## begin Data for this exercise
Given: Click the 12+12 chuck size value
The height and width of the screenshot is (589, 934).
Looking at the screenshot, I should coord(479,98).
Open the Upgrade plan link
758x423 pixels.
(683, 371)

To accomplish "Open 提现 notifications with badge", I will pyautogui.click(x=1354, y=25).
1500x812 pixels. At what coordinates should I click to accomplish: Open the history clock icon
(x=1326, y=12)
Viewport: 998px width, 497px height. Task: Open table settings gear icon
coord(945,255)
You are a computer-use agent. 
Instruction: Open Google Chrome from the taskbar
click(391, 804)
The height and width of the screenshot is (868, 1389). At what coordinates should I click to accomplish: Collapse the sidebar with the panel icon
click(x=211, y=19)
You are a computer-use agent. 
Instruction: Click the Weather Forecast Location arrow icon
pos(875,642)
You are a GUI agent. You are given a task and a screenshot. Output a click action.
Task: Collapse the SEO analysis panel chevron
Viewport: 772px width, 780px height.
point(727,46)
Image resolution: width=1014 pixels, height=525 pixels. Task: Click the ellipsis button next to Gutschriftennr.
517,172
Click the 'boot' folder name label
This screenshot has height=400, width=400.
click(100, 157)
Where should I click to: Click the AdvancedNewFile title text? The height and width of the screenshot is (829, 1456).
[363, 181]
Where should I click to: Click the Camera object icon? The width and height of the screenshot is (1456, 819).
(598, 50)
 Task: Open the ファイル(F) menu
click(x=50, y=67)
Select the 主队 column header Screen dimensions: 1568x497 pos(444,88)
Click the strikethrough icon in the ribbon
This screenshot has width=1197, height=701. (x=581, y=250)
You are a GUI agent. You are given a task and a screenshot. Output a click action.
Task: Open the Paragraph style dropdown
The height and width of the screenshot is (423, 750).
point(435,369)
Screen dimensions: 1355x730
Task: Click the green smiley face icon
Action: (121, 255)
## end Data for this exercise
_Stated problem_:
Pick out every line in the entries above that contains the word "with" and copy each of those lines in full.

_Response_:
To accomplish "Open 提现 notifications with badge", I will pyautogui.click(x=1354, y=25).
The height and width of the screenshot is (868, 1389). At what coordinates should I click to accomplish: Collapse the sidebar with the panel icon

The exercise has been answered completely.